## STORED DATA
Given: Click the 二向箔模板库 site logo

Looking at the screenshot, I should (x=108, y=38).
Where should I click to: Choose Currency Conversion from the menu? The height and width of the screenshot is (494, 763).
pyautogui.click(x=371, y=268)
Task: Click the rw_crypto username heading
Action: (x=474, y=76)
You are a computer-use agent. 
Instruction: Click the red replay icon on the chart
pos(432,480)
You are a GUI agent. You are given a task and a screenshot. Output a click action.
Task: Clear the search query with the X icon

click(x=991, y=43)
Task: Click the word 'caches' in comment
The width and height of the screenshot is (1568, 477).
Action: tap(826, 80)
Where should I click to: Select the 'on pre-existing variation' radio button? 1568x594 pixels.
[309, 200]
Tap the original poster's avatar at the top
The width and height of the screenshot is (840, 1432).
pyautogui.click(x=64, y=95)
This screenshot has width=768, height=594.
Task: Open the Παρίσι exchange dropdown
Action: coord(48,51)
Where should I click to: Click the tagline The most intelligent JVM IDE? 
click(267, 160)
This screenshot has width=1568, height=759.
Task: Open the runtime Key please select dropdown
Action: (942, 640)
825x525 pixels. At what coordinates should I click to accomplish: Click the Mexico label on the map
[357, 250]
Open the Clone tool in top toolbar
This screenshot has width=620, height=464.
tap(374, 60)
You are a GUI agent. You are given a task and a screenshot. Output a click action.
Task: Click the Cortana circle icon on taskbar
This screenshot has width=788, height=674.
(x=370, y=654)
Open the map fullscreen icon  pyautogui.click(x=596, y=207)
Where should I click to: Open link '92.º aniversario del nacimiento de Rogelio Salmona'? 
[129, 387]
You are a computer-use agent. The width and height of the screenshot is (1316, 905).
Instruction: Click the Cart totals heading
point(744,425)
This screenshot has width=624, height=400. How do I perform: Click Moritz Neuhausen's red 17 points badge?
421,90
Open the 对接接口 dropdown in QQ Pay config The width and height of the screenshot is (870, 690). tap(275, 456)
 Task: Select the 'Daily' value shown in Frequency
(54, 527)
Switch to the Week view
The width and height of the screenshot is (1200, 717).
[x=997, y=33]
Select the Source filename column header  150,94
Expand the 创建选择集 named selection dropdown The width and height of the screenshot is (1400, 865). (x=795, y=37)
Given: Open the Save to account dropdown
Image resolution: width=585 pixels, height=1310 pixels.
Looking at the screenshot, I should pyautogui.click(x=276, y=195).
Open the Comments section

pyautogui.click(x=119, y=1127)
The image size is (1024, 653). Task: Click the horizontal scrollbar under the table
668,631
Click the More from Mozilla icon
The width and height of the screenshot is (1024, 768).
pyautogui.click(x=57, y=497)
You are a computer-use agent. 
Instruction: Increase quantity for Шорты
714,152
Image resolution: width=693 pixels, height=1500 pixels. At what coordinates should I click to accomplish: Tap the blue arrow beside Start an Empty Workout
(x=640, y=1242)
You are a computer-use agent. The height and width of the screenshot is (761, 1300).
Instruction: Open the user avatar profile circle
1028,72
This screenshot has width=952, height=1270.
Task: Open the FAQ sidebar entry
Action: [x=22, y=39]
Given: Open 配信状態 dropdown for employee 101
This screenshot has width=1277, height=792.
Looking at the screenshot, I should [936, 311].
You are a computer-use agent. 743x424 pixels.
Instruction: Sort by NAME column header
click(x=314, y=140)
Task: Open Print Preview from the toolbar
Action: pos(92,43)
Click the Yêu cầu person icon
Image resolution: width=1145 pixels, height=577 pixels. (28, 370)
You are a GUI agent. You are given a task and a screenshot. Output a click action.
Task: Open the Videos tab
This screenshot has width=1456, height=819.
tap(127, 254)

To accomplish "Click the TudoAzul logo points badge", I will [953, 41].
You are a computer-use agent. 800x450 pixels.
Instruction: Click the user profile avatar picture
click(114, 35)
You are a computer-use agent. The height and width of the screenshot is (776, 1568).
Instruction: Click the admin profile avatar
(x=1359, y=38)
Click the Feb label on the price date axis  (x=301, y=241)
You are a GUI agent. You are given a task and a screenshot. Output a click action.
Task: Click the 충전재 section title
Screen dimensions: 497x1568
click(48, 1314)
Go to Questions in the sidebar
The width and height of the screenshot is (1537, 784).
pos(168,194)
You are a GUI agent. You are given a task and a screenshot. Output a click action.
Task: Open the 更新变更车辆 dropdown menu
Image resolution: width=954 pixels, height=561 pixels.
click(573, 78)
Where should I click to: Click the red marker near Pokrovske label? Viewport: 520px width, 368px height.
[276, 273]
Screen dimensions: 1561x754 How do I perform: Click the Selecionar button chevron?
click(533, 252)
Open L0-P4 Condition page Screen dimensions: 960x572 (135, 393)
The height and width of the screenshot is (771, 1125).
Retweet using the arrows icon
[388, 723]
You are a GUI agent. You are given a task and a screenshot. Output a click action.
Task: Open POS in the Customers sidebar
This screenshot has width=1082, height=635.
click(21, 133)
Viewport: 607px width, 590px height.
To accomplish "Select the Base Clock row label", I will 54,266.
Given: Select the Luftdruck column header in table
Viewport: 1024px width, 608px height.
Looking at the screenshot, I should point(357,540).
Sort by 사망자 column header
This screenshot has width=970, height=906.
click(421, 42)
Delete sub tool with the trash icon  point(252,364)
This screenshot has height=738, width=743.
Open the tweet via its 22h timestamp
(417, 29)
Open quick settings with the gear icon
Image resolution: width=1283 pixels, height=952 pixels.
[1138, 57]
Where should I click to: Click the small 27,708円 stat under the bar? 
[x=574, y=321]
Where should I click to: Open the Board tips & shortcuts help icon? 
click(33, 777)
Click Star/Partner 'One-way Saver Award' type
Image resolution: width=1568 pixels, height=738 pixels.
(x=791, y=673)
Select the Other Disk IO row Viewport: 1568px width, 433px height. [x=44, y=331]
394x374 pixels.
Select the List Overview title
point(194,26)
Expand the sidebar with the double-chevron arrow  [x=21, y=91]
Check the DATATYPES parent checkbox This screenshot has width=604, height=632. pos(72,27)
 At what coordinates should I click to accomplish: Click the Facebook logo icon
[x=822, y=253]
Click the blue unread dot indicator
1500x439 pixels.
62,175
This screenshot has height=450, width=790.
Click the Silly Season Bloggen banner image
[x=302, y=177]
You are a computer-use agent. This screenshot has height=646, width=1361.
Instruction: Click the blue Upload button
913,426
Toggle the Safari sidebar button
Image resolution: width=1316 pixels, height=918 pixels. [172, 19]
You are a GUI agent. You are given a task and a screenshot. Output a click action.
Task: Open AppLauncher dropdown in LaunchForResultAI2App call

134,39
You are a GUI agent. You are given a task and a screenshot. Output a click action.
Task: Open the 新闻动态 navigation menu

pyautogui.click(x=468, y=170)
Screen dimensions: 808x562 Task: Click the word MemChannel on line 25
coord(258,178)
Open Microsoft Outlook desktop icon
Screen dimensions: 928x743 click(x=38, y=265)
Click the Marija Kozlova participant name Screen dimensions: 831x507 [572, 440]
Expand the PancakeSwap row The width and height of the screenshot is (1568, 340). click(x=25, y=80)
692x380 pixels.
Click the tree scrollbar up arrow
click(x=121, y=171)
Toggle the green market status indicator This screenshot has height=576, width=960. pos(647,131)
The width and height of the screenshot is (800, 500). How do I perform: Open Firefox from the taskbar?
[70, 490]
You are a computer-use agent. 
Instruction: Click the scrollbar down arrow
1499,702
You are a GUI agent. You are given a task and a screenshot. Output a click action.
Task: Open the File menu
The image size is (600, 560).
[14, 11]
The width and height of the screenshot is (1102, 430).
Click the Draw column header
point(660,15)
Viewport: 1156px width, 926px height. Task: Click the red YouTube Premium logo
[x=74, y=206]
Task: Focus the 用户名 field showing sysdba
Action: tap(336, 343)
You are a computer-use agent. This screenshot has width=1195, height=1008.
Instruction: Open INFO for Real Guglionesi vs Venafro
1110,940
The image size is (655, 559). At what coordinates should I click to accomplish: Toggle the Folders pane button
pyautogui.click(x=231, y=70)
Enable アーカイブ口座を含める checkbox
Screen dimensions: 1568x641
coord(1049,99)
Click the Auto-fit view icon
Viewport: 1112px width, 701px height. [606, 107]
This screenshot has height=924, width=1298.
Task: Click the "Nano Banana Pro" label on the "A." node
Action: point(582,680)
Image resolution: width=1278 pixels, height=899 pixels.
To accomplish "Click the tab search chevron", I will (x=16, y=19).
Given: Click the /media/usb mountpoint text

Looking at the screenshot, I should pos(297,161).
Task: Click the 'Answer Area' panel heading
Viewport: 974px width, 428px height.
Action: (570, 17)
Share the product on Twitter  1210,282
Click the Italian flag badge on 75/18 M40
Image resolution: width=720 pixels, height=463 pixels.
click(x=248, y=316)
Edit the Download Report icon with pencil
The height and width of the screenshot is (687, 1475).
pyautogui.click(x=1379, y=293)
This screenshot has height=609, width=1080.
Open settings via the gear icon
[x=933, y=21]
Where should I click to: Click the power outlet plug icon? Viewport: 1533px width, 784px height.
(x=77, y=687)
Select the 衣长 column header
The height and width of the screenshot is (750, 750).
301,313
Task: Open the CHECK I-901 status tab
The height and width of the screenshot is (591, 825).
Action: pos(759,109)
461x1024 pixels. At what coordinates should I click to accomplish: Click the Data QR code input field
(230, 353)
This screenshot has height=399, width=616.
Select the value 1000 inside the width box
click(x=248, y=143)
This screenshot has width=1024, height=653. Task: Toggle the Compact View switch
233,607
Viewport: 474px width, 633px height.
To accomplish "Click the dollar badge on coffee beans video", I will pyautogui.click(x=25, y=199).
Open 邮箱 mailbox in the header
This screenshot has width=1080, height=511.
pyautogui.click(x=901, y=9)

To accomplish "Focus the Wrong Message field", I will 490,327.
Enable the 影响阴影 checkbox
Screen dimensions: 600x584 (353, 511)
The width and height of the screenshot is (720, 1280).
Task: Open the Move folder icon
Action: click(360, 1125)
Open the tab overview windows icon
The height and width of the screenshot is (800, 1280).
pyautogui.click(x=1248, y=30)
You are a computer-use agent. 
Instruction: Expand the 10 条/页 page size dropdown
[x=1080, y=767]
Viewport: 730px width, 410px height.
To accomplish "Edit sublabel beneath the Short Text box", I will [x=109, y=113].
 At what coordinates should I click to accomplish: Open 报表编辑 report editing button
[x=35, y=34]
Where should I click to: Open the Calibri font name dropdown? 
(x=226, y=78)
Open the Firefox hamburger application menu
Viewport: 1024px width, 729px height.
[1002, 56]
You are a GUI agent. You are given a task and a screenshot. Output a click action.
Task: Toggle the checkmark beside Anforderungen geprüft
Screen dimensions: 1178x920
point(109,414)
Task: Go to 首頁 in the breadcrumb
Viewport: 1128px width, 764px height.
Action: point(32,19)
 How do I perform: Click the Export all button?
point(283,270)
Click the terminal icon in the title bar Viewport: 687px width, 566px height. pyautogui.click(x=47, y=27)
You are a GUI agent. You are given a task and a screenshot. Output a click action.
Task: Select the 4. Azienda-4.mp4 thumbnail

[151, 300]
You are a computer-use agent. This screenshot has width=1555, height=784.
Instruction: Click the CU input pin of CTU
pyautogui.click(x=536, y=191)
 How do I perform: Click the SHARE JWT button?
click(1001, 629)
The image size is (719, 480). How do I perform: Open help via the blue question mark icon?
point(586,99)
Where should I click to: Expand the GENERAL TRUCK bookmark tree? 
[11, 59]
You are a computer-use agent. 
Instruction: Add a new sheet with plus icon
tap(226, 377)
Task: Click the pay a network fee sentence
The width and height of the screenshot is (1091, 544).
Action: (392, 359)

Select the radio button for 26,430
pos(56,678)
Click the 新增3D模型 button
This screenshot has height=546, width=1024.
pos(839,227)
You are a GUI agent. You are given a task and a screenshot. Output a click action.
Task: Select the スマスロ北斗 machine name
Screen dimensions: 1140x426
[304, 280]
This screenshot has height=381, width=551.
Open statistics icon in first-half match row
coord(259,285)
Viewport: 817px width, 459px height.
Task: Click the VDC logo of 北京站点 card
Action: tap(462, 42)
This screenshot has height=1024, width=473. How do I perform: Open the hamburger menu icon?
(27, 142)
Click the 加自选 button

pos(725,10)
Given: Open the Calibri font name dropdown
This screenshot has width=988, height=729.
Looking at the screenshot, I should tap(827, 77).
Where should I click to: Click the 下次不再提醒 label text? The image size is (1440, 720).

## TASK PROMPT
Everything from the line containing "Screen dimensions: 1561x754" through the line containing "Task: Open POS in the Customers sidebar" in the material above should be retyped exactly, both ends included, and nothing more.

## WRITTEN SOLUTION
Screen dimensions: 1561x754 How do I perform: Click the Selecionar button chevron?
click(533, 252)
Open L0-P4 Condition page Screen dimensions: 960x572 (135, 393)
The height and width of the screenshot is (771, 1125).
Retweet using the arrows icon
[388, 723]
You are a GUI agent. You are given a task and a screenshot. Output a click action.
Task: Open POS in the Customers sidebar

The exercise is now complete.